Base class for integrating physical orbits in spherically symmetric spacetimes. It is a wrapper around the Geodesic object for the time-like case with additional methods to assign initial conditions based on the standard Keplerian parameters in spherically symmetric space-times.

__init__(geo_engine: GeodesicEngine | None = None, verbose: bool = False, orbital_parameters: dict | None = None, radial_coordinate: Basic | None = None, latitude: Basic | None = None, longitude: Basic | None = None)[source]View on GitHub

The Orbit constructor accepts the following arguments:

Parameters:

  • geo_engine (Optional[GeodesicEngine]) – The GeodesicEngine object to link to the Orbit. If not provided, the Geodesic will be linked to the last initialized GeodesicEngine.

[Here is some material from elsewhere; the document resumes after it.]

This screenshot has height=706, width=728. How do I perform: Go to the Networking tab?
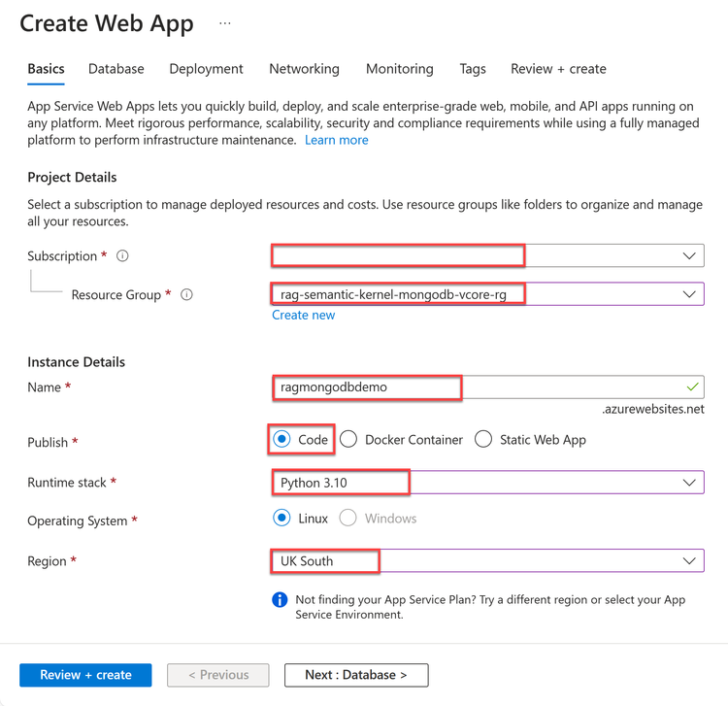[304, 69]
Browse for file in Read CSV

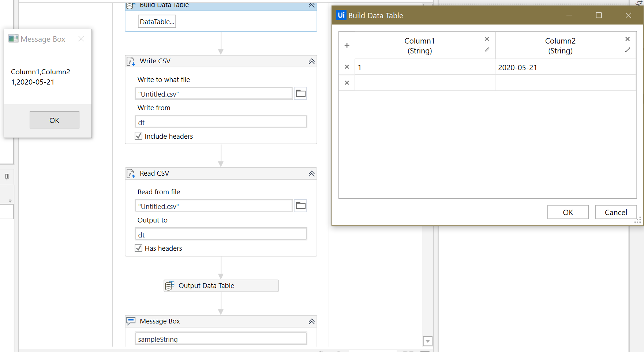pos(300,206)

  • verbose (bool) – Specifies whether to log information on the geodesic status to the standard output.

  • orbital_parameters (Optional[dict]) – An optional dictionary to be passed to the set_orbital_parameters() method. See the documentation of this method for the exact details of what to include in the dictionary.

  • radial_coordinate (Optional[sp.Basic]) – When initializing the Orbit, it will assume by the default that the radial coordinate in the metric will be the first component of the coordinate array (i.e. the content of Metric.x[1]). This can be overridden by specifically passing the symbol corresponding to the radial coordinate.

  • latitude (Optional[sp.Basic]) – When initializing the Orbit, it will assume by the default that the latitude angular coordinate (\(\theta\) in the usual Schwarzschild coordinates, see Define your own space-time) in the metric will be the second component of the coordinate array (i.e. the content of Metric.x[2]). This can be overridden by specifically passing the symbol corresponding to the latitude.

  • longitude (Optional[sp.Basic]) – When initializing the Orbit, it will assume by the default that the longitude angular coordinate (\(\phi\) in the usual Schwarzschild coordinates, see Define your own space-time) in the metric will be the third component of the coordinate array (i.e. the content of Metric.x[3]). This can be overridden by specifically passing the symbol corresponding to the longitude.

After initialization, the Orbit instance has the following attributes:

Variables:

  • params (dict) – The dictionary containing the orbital parameters

  • V_eff (Callable) – A callable which returns the effective potential of the orbit as a function of the orbital energy, angular momentum and of the radial coordinate \(V_\textrm{eff} = V_\textrm{eff}(E, L, r)\).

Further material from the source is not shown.